Granite Vs Quartz
A bit of history:
It was only a few years ago, back in the 1990s, that homeowners were tearing out their laminate countertops and installing granite. Granite had become the latest status symbol of modernism and luxury. If you owned a counter top that was made of natural stone, you had “made it!” But today, in addition to marble, which has always been an option, homeowners are needing to make a choice between granite and quartz.
So, what’s the difference between granite and quartz, and how do I select the one that will be a winner for my household?
And in this corner we have granite:
It is formed deep beneath the Earth’s surface from boiling molten rock called magma. Because of the intense heat, the magma builds up pressure and rises through the Earth’s crust. When it cools down it forms into granite, which is then mined.
Because it is a naturally occurring stone, no two slabs are exactly alike. There are endless options of colors and patterns. It is the most common of the countertop materials. It’s solid, extremely durable, stain resistant with a sealer and should last a lifetime and beyond. It doesn’t show water marks if it is properly and regularly sealed, and it’s difficult to break unless you drop a heavy object on its edge like a cast iron pot, or stand on it. You will need to occasionally add a sealant to ensure longevity.
Granite comes in several color options, but not as many as quartz because it is a natural stone. Quartz comes in solid colors like blue, red, and purple. You cannot get these colors in granite.
Here are some of the drawbacks to granite:
- 1. The seams on certain types of granite will be more visible. The location of the seams plays a part in their visibility. If the seam is located in the middle of the sink, it will be less visible. However, if it is located in an area where it has to run the full depth of the countertop, it will be very visible. Granite does not have a uniform appearance. Remember it is coming directly from the Earth’s surface. IT is not perfectly designed by nature.
- 2. Granite needs to be sealed both before using and periodically after that, depending on the type of sealer. It could be every 6 months, every year, or even every 15 years after installation. Granite countertops need a professional to install them and a well-constructed cabinet to sit on.
- 3. Although granite is extremely durable, it is not indestructible. With heavy abuse, it will break, stain, and the glossy surface might get scuffed. Day-to-day activities are fine, and the granite should last a lifetime.
- 4. The samples that you may be shown can vary from the countertop you will receive. When there is a lot of variations and veining, the sample will not represent the whole slab. If the slab has a repetitive design, the sample is a good representation. Remember, you are dealing with a natural stone with color variations and occlusions.
Returning to the positive side of granite: It has definitely secured its place as a high-end stone. Nowadays, among the expensive slabs with exotic colors, it is deemed to be more prestigious than its counterparts.
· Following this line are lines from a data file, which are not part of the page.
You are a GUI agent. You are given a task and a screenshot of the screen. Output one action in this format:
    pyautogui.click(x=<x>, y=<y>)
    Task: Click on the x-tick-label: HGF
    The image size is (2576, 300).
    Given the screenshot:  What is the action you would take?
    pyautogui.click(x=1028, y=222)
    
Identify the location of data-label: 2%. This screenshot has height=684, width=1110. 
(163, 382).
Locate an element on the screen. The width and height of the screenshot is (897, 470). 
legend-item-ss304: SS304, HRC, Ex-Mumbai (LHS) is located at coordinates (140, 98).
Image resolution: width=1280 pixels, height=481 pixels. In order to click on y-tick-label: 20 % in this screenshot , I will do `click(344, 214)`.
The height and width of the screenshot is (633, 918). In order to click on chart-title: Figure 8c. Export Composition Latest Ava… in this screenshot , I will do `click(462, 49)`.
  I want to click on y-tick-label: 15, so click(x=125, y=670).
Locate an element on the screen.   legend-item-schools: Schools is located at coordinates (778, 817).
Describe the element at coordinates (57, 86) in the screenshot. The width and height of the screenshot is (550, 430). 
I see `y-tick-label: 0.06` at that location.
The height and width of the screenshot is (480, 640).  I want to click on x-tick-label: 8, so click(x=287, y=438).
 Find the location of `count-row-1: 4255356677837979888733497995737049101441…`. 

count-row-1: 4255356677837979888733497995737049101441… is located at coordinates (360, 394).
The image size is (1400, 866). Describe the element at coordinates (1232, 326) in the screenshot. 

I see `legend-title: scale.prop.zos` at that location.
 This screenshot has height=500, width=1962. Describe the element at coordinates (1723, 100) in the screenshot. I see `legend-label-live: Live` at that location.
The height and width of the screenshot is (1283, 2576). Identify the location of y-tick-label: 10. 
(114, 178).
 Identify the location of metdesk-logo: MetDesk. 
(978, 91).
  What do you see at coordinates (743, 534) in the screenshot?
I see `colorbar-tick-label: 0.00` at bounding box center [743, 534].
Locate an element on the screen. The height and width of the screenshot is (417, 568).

In this corner we have quartz: Quartz has all the same benefits as granite. But, it is not entirely natural. Quartz countertops are 93% crushed quartz and 7% resin plus dyes for their coloration, otherwise quartz would be very dull and unappealing. Because it is pretty uniform, it doesn’t usually have the natural veins that you have in granite or marble. Although, there now are some quartz slabs and colors that do mimic granite in veining. Quartz is nonporous and requires zero upkeep.
Because the color of quartz countertops is created with dye, there is more consistency with the colors and patterns. The countertops are as strong as granite but are more flexible, so installation is a bit easier. Because it is a non-porous surface, it never needs sealing – not ever! Quartz countertops are stain-resistant. A spilled glass of red wine just needs to be sponged up – period.
Just like granite, quartz has some drawbacks:
- 1. If quartz is exposed to direct sunlight, it can discolor over time.
- 2. Quartz countertops are heavier than granite and, most assuredly, need a professional to install them and a well-constructed cabinet to sit on.
- 3. You will see seams with quartz. With darker colors, the seams are less visible, as with solid colors.
- 4. Quartz is not heat resistant like granite.
Conclusion: If cost is a concern, the cost of both granite and quartz depends on the product. You can find granite slabs that cost less than quartz slabs, and you can sometimes find quartz slabs that cost less than granite. It all depends on what material and color you choose.
If the environment is a concern, quartz leaves less of a carbon footprint because it contains materials that have been recycled, and the manufacturing process is more environmentally friendly. Since both countertops, with proper maintenance, can last a lifetime, they can both be viewed as sustainable countertops.
So, you ask, which is better – who wins this friendly boxing match? The answer is that it’s all personal preference. Either one will create aesthetic transformations of your kitchen and bathrooms, and will increase the value of your home. There really is no winner because there really is no wrong choice. It all comes down to personal preference.